The Green Guitar Project was inspired by a simple question: Can great guitars be built from non-traditional materials? You’re reading this because the answer is definitively “Yes.” GGP founder Sean Paden was asking this question in 2008 while working with Steven Fazio and Southbound Custom. While SBC employees argued over which tonewoods (from the endangered Brazilian Rosewood to the opulent Big Leaf Quilted Maple) would produce the ultimate guitar, Sean had his eyes on the trash pile in the corner. SBC to this day shares its shop space with two other woodworking companies, both of which discard a steady stream of scrap pieces that are too small to be used in their applications. Becoming appalled by the amount of wasted materials, Sean began collecting various discarded hardwood and plywood pieces with the intention of turning these resources into guitars, or at the very least functional pieces of art. Sean ultimately took these materials and built a guitar for his son Jack which he labeled the “Jackcaster.”

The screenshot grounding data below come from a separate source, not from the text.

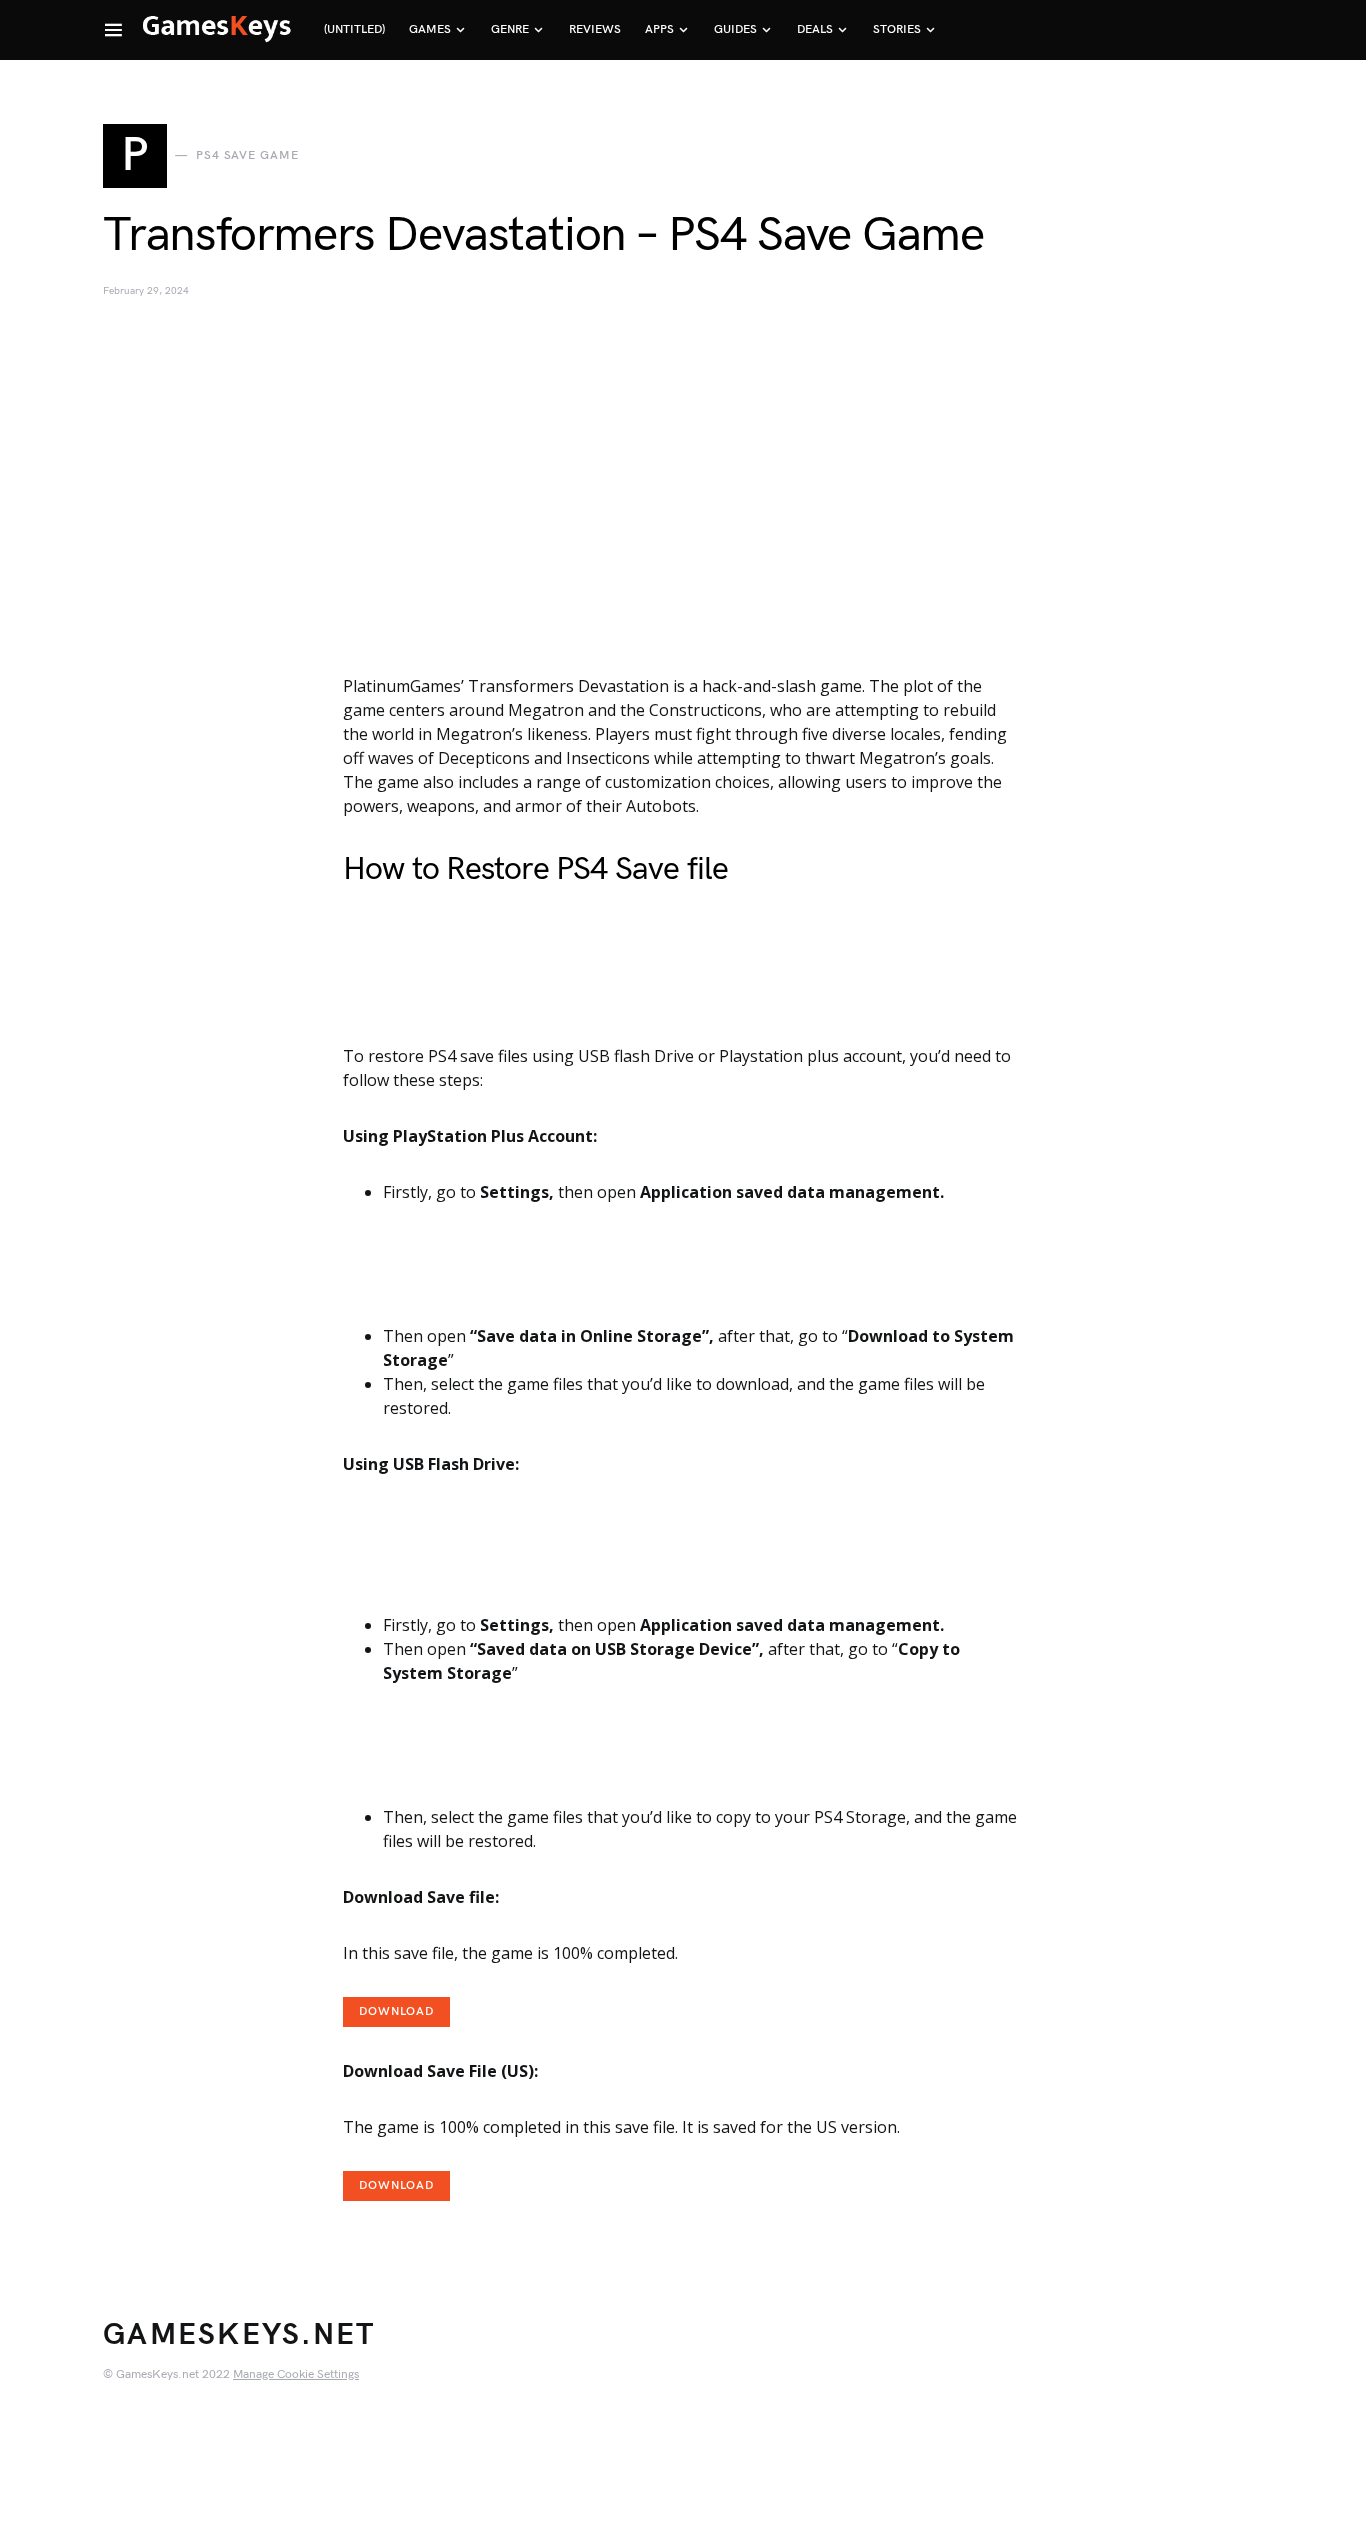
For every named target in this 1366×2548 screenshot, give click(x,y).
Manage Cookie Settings (296, 2374)
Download (396, 2011)
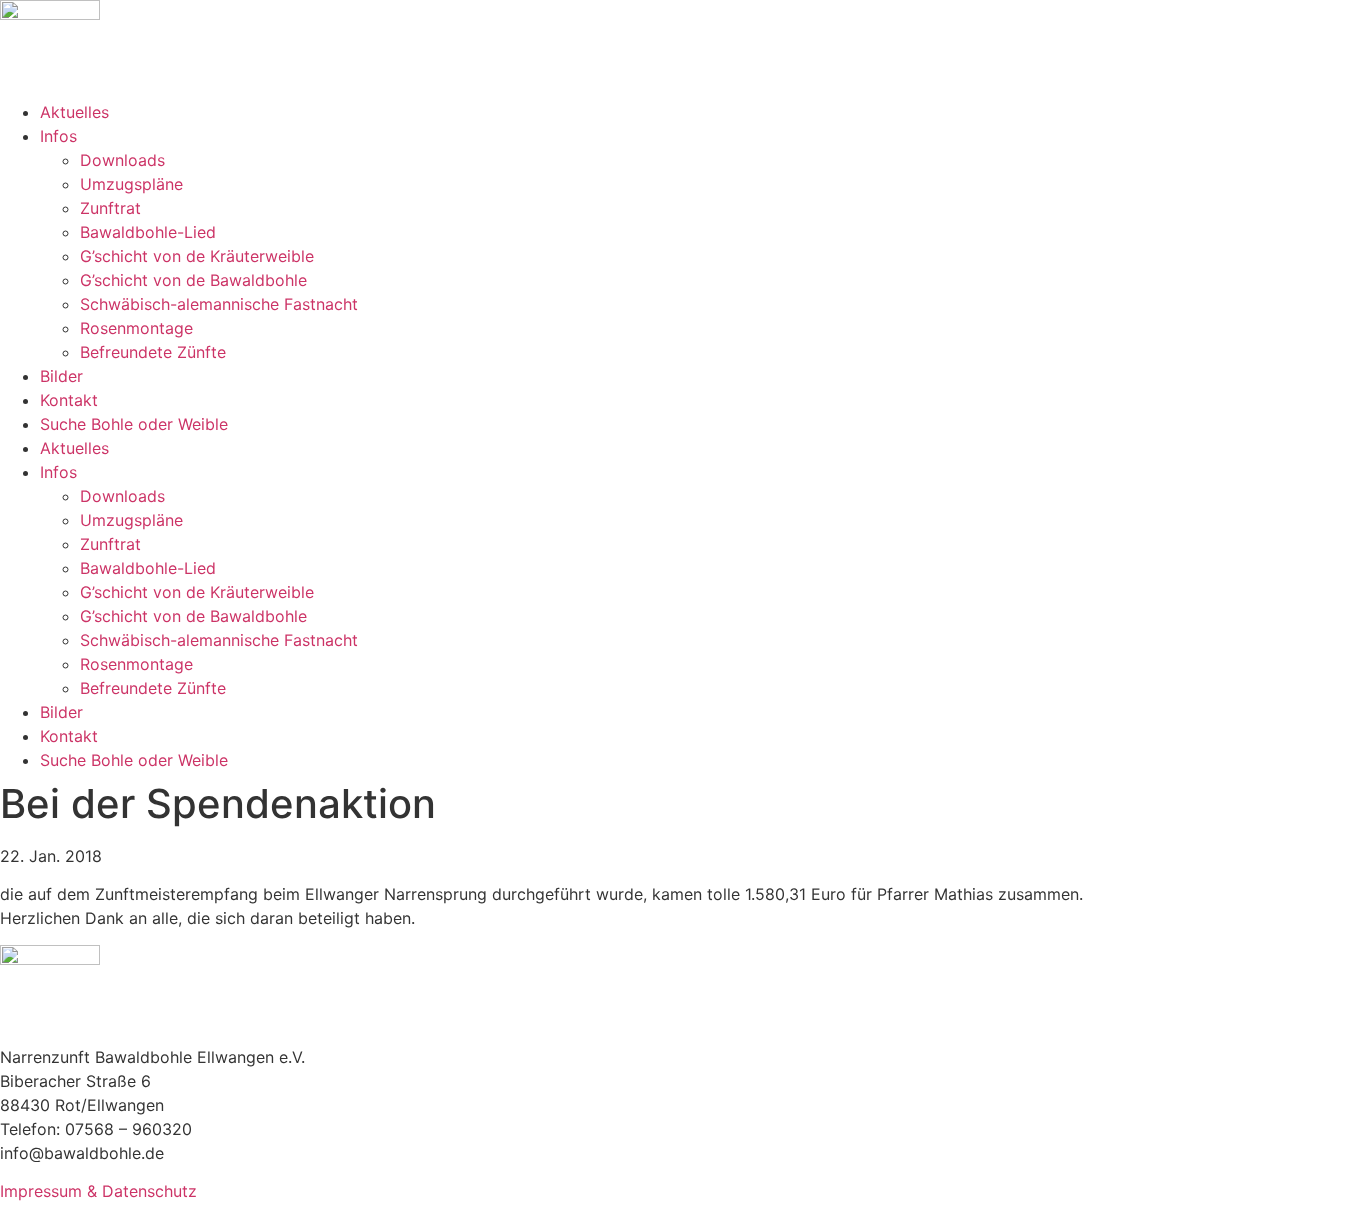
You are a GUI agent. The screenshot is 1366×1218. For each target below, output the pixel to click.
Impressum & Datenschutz (98, 1191)
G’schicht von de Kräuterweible (197, 256)
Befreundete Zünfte (153, 352)
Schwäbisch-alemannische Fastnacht (219, 304)
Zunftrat (110, 208)
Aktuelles (74, 112)
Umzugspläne (131, 184)
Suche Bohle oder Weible (134, 424)
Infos (58, 136)
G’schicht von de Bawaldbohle (193, 280)
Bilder (61, 376)
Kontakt (69, 400)
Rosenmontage (136, 328)
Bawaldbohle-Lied (148, 232)
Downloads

What began as an experiment became much more, as Sean realized that the Jackcaster not only held its own among traditionally-built electrics, but had a great sound, feel and aesthetic all its own. Others in the shop took notice. Among these was SBC owner, Steven Fazio, with whom Sean’s forward-thinking, creativity and departure from tradition resonated.
The two spent countless hours over the next several years developing the idea of a “recycled materials guitar,” building prototypes that consistently reinforced the initial positive results of the Jackcaster. In addition to being a great guitar, each prototype built meant that materials (most of which contain harsh pollutants such as formaldehyde) destined for landfills were being turned into heirloom quality musical instruments. This eco-conscious approach to guitar making led the duo’s off-hours collaboration to a formal partnership and the formation of the Green Guitar Project (GGP).
Currently, GGP instruments are being exposed to people all over the world as the first guitars are being placed in the hands of select, prominent players. The Project will soon be moving from producing small batches into larger production runs, so don’t worry if you haven’t been able to get your hands on one yet. You will soon!